Currently, the eight year old Indonesian company caters to consumers by getting drivers to deliver everything from food to appliances.
According to Reuters, as seen in an internal memo, the official announcement of its expansion will come in a few weeks. The memo, penned by Go-Jek chief Nadiem Makarim, shared that the company will also be expanding to three other SEA countries. Local newspaper The Straits Times speculates this to be Thailand, the Philippines and Vietnam.
Industry players Marketing spoke to say the move will be a welcomed one from the eyes of the consumers, as many might worry that Grab will now have all the power. As such, it is likely consumers would welcome a competitor to keep prices and service levels in check.

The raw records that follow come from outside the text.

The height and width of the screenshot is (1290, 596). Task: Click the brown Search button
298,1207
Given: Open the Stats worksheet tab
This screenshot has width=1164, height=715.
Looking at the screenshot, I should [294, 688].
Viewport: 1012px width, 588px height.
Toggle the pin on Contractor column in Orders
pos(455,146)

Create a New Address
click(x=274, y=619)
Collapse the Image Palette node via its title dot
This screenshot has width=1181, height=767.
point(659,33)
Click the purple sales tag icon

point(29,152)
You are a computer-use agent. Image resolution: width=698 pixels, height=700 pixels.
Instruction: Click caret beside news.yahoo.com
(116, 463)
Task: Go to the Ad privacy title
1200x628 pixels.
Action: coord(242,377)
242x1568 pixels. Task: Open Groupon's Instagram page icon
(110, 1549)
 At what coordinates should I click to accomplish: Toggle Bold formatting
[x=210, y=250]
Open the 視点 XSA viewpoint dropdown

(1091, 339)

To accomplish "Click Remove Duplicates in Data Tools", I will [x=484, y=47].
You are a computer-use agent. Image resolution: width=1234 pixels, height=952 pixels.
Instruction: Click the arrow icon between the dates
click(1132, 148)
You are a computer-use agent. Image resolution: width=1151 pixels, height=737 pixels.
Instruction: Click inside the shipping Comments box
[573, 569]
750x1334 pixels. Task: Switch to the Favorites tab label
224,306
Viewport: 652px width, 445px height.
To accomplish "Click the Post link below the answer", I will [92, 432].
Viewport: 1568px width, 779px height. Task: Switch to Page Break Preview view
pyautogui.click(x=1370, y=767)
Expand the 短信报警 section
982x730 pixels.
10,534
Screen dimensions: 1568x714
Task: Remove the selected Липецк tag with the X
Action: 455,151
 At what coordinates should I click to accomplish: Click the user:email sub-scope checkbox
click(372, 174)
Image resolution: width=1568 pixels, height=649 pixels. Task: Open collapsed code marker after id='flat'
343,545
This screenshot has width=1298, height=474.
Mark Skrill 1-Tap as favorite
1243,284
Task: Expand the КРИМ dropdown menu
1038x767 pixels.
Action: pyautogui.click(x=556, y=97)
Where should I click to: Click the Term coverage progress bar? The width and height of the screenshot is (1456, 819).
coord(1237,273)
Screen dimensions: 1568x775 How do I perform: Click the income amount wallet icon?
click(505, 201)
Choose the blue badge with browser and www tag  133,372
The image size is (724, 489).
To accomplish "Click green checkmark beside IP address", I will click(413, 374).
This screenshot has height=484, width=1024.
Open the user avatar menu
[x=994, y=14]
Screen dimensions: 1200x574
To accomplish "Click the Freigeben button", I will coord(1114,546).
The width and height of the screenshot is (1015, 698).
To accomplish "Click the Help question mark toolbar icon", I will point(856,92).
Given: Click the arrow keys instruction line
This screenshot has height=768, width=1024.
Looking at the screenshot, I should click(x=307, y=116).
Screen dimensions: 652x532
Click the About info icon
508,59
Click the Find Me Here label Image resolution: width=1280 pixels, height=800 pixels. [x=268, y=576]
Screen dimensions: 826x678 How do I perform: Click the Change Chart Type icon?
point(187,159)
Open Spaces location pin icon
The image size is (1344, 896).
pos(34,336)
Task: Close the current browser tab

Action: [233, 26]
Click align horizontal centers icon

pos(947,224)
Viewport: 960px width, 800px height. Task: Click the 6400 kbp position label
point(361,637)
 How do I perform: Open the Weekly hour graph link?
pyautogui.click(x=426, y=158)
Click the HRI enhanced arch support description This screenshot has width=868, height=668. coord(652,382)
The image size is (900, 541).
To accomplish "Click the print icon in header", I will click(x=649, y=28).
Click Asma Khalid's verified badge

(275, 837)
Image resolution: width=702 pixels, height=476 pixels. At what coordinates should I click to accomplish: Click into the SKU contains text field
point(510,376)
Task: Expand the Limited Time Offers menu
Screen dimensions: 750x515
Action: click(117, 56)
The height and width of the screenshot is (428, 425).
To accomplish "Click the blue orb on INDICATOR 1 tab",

“Whenever two large brands merge there are always a number of consumers that want more competition in the market. Some people will view the Uber and Grab merger with a level of scepticism,” Nick Foley, president of Southeast Asia Pacific and Japan at Landor, said.
“Go-Jek is well positioned to capitalise on this and build its offer in Singapore,” he said. However, for the Indonesian company to succeed in a market like Singapore, its offerings will need to adapt due to consumer lifestyles and choices.
“ What works on the streets of downtown Jakarta will be different to Singapore. The original Go-Jek offer is very different from Uber and Grab,” he said, adding:
Caution needs to be exercised in order to not look too cheap.
Foley added that if Kuala Lumpur, for example, is a market the brand is looking at, the challenge might be lesser as it is likely to feel more familiar in that market.
In all new Go-Jek markets, Foley explained, the brand needs to feel suitably different to Uber and Grab. This, he added, shouldn’t be difficult as Uber has always suffered from connotations of being corporate and faceless. The Grab brand, on the other hand, will have to pivot in regards to how it manages the Uber hangover.
Foley added, “Go-Jek feel genuinely from Southeast Asia. Grab could find itself depositioned quite easily as Go-Jek seeks to expand its geographic footprint within the region.”
Meanwhile Tobias Wilson, CEO of APD Singapore added that one area Grab has succeeded in from the very beginning was to be seen as the local option by tapping into cultural nuances and leveraging those in each of the markets around SEA.
“Because of this strategy, no matter where you were, people thought Grab was from that country and I think that allowed them to gain huge amounts of mental traction vs their big bad American competitor,” he said. However, he added, given the recent acquisition of Uber, the market is at point where consumers are worried that things are going to change and that Grab won’t be about the people anymore. This represents a huge opportunity for Go-Jek.
He added that if Go-Jek plays to the cultural nuances of each market, and keeps the new super-entity on its toes, “it would have a good chance at picking up a nice slice of the market while Gruber is now busy getting their affairs in order.”
Dinesh Sandhu, managing director of DIA, is however skeptical that the move into Singapore will materialise given the government is “acutely conscious of the noise and air pollution caused by two wheelers.”
“Singapore is intent on reducing its carbon footprint and vehicular population over time, so a move to allow an entrant like Go-Jek into the market is unlikely. COE prices for motorcyles have remained relatively stable despite speculation in the news of Go-Jek’s imminent entry into the market. The Government has also stated that they don’t see the recent spike in motorcycle COE prices as unnatural,” he added.
Go-Jek’s best bet for exponential growth lies in the emerging markets of Southeast Asia without question.